- WHAT NEEDS TO BE DONE -
All entries below must be written out verbatim, and the images must be dropped.
▶
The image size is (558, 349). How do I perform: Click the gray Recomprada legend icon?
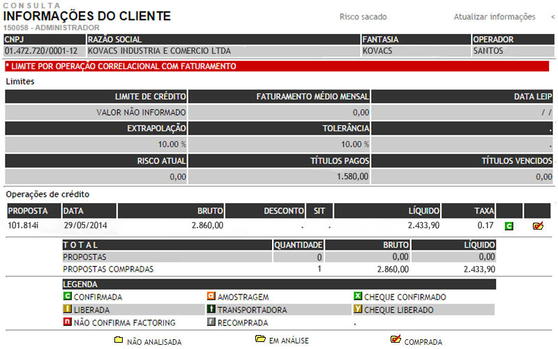[x=211, y=322]
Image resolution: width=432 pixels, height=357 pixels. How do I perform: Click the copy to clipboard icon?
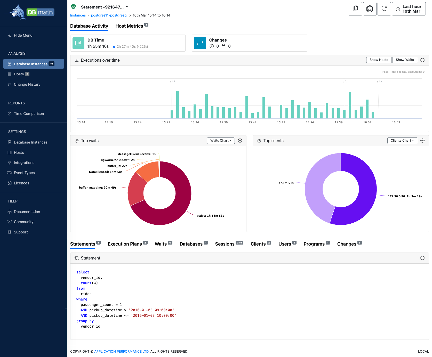click(355, 9)
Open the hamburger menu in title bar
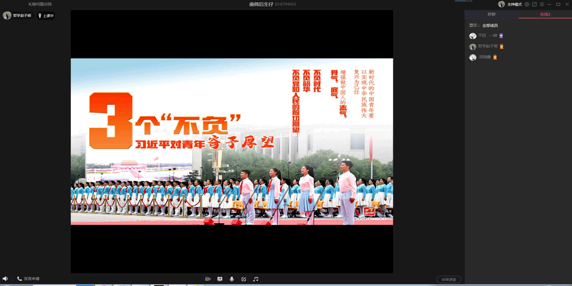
◀
- RESPONSE -
The image size is (558, 349). How do I perform: Click the gray Recomprada legend icon?
[x=211, y=322]
Image resolution: width=432 pixels, height=357 pixels. How do I perform: Click the copy to clipboard icon?
click(355, 9)
Open the hamburger menu in title bar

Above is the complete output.